S. Doerr and G. De Fabritiis, On-the-fly learning and sampling of ligand binding by high-throughput molecular simulations, J. Chem. Theory Comput. 10 (5), pp 2064–2069(2014).

S. Doerr, M. J. Harvey, Frank Noé, and G. De Fabritiis, HTMD: High-Throughput Molecular Dynamics for Molecular Discovery J. Chem. Theory Comput. 2016 12 (4), 1845-1852

Unit of execution

Each simulation in adaptive is associated to a single directory which contains all files to run it. To run a project it is therefore necessary to provide one or more initial simulation directories, called generators.

How to start

Adaptive creates multiple directories which it uses to organize the simulations. The user only needs to provide a generators folder containing one sub-folder for each starting conformation containing all files needed to execute that simulation. For example:

└── generators/
    ├── gen1/
    │   ├── structure.pdb
    │   ├── input
    │   └── ...
    ├── gen2/
    │   ├── structure.pdb
    │   ├── input
    │   └── ...

Then the adaptive will generate an input, data and later a filtered folder as well, looking like this:

├── data/          # Contains the completed simulations (automatically created)
├── filtered/      # Contains the completed simulations without water atoms (automatically created)
├── generators/    # Contains the initial generators provided by the user
└── input/         # Contains the files needed to start all simulations of all epochs (automatically created)

PROVIDED MATERIAL:
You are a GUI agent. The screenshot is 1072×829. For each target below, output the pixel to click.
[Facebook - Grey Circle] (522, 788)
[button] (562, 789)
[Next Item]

TASK PROMPT: List every folder that the page excerpt on adaptive simulations says is created automatically.

RESPONSE: data/, filtered/, input/